Isaiah Land

No. 58 – Dallas Cowboys
- Position: Outside linebacker
- Roster status: Practice squad

Personal information
- Born: February 5, 2000 (age 26) Buffalo, New York, U.S.
- Listed height: 6 ft 3 in (1.91 m)
- Listed weight: 245 lb (111 kg)

Career information
- High school: Grayson (Loganville, Georgia)
- College: Florida A&M (2018–2022)
- NFL draft: 2023: undrafted

Career history
- Dallas Cowboys (2023)*; Indianapolis Colts (2023–2024); Dallas Cowboys (2025–present)*;
- * Offseason or practice squad member only

Awards and highlights
- Buck Buchanan Award (2021); First-team FCS All-American (2021); SWAC Defensive Player of the Year (2021); 2× First-team All-SWAC (2021, 2022);

Career NFL statistics as of 2023
- Total tackles: 6
- Sacks: 1
- Stats at Pro Football Reference

= Isaiah Land =

American football player (born 2000)

Isaiah Land (born February 5, 2000) is an American professional football outside linebacker for the Dallas Cowboys of the National Football League (NFL). He played college football for the Florida A&M Rattlers.

==Early life==
Land was born in Buffalo, New York and attended Grayson High School in Loganville, Georgia.

==College career==
Land redshirted his true freshman season at Florida A&M. As a redshirt junior he won the Buck Buchanan Award as the best defensive player in the FCS after recording 25.5 tackles for loss and 19 sacks. After the season, Land entered the NCAA portal. He ultimately decided to return to Florida A&M, despite receiving multiple Power Five offers. Land was ruled academically ineligible along with 24 other Florida A&M players at the beginning of the 2022 season. Land was eventually ruled eligible and finished the season with 23 tackles, 12 tackles for loss, and eight sacks in nine games played.

==Professional career==

Land was selected by the Pittsburgh Maulers in the fifth round in the 2023 USFL draft, but did not sign with the team and instead prepared for the NFL Draft.

Pre-draft measurables
| Height | Weight | Arm length | Hand span | Wingspan | 40-yard dash | 10-yard split | 20-yard split | 20-yard shuttle | Three-cone drill | Vertical jump | Broad jump | Bench press |
| 6 ft 3+1⁄2 in (1.92 m) | 236 lb (107 kg) | 32+1⁄2 in (0.83 m) | 9+1⁄4 in (0.23 m) | 6 ft 5 in (1.96 m) | 4.62 s | 1.65 s | 2.67 s | 4.43 s | 7.20 s | 34.5 in (0.88 m) | 10 ft 6 in (3.20 m) | 21 reps |
All values from NFL Combine/Pro Day

===Dallas Cowboys===
Land was signed by the Dallas Cowboys as an undrafted free agent on April 29, 2023, shortly after the conclusion of the 2023 NFL draft. He was waived on August 29, 2023.

===Indianapolis Colts===
Land was claimed off waivers by the Indianapolis Colts on August 30, 2023.

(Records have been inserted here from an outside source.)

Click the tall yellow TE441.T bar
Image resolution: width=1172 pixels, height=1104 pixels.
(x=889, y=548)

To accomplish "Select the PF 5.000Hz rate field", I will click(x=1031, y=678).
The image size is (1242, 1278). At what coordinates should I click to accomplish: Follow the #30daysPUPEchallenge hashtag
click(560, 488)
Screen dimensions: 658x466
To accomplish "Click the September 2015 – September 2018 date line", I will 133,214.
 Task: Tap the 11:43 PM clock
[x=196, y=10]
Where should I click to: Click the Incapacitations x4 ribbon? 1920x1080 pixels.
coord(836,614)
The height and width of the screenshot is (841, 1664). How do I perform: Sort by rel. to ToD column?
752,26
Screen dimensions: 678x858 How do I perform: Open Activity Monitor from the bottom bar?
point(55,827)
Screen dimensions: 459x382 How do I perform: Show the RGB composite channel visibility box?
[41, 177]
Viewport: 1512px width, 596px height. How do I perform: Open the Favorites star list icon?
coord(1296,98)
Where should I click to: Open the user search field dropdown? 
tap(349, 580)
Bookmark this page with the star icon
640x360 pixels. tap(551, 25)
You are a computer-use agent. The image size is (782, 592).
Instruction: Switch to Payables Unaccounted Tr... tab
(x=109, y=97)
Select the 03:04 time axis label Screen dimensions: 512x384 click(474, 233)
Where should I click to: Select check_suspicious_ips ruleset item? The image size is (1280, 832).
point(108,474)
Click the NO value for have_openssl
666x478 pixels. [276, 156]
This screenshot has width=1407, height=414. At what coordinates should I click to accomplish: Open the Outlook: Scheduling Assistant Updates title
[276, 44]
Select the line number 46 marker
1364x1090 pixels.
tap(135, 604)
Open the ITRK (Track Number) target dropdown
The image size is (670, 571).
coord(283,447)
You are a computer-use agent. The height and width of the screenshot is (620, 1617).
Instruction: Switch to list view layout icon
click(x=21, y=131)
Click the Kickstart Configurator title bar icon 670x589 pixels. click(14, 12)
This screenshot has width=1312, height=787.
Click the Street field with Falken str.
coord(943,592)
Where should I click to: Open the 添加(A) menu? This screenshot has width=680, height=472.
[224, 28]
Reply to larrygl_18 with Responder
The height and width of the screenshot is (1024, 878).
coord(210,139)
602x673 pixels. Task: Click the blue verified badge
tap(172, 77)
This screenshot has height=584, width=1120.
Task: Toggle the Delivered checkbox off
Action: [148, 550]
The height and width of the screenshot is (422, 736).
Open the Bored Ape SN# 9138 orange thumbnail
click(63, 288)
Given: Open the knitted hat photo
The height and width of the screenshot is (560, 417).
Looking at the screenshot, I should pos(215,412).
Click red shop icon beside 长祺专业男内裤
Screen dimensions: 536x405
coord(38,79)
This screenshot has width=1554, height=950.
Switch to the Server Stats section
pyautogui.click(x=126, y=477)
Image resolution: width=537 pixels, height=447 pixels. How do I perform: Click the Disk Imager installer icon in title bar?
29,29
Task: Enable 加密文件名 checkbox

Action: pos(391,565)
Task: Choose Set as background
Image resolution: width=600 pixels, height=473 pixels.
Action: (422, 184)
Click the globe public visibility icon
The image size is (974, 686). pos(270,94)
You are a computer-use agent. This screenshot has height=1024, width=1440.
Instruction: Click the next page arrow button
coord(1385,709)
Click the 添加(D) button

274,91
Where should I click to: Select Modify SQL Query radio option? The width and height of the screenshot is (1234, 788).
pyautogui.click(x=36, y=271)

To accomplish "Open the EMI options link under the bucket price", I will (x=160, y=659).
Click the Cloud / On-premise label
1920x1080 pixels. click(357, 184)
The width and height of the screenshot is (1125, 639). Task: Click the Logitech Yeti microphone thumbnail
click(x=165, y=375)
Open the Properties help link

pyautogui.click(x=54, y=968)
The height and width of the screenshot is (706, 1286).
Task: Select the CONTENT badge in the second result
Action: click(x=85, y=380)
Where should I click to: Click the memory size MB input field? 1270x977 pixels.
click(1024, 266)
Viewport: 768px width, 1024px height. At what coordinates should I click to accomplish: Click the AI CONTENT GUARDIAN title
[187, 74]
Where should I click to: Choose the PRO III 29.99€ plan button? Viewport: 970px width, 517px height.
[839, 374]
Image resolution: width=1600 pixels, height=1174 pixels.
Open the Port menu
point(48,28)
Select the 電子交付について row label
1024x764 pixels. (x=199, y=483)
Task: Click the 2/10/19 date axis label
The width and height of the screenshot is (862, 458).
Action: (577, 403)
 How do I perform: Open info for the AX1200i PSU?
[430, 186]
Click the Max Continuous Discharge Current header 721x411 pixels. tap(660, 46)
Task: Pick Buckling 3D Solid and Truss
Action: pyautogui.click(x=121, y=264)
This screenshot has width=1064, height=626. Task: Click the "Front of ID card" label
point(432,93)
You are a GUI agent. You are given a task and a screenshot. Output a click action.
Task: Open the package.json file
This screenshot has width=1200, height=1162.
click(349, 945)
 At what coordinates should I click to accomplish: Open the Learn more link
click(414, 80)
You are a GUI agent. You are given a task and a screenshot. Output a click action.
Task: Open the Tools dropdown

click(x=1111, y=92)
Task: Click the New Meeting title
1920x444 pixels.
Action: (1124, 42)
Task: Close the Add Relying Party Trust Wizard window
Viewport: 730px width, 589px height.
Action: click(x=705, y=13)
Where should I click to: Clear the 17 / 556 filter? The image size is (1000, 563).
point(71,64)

On August 26, 2025, Land was waived by the Colts as part of final roster cuts.

===Dallas Cowboys (second stint)===
On August 27, 2025, Land signed with the Dallas Cowboys practice squad. He signed a reserve/future contract on January 6, 2026.

On August 30, 2026, Keegan was waived by the Cowboys as part of final roster cuts and signed to the practice squad the next day.